Белая тундровая куропатка, принадлежащая к роду мелкой и средней величины птиц из подсемейства тетеревиных, отряда курообразных, действительно лежала на столе в запеченном виде в количестве пяти штук, по мере поедания которых некоторые гости выковыривали из зубов дробь.
Все присутствующие славили Северный флот и, по мере увеличения опьянения, внимательно следили друг за другом, так как женщин всего три, а дружный экипаж жаждет танцев. Капитан не сводил с меня глаз. Бесконечные байки из жизни моряков сыпались как из рога изобилия, фонтанировали все, кроме него. Хозяин квартиры, он же капитан с соболиными бровями, включил музыку. Самый смелый из присутствующих протянул руку через стол и пригласил меня на танец.
«Ну, уж нет!» – густым шепотом, который услышал бы и мертвый, проговорил капитан. Он перехватил мою руку и танец начался. Мою спину простреливали все пятнадцать человек гостей, я чувствовала себя крайне неловко, а капитан молчал, нежно и крепко обнимал меня за талию, руки его дрожали, и мне казалось, что если бы мы были одни, он бы задушил меня в объятиях сию же минуту.
– Давайте говорить что ли?! – предложила я.
– Я не могу здесь говорить. Неужели вы не чувствуете, как нас тут «душат» пятнадцать человек?!
– Тогда не нужно говорить, просто расскажите что-нибудь, ведь вы молчите весь вечер, но наверняка у вас столько же событий в прошлом, сколько и у всех.

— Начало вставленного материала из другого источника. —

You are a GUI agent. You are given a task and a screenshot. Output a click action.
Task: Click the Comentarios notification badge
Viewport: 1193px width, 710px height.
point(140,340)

– Случайности, происшествия, анекдоты – сейчас всё это не имеет никакого значения. Я смотрю на вас, и большего наслаждения не было в моей жизни, как будто я пью свежую воду. Я полон ВАМИ.
Чувствуя бесконечную неловкость, звенящую как струна, я, как женщина, разрядила тяжелый момент и принялась рассказывать о своем младшем сыне, какой он у меня добрый и нежный мальчик. Как бы ни складывались непростые моменты жизни, я умела быть, или казаться естественной, и очень часто это срабатывало, тем более, что за окном расстилалась длинная полярная ночь, и каждое движение мимики лица не бросалось в глаза. Вот уж точно говорят: от любви до ненависти – один шаг, а в данном случае следует считать, наоборот: от ненависти – до любви.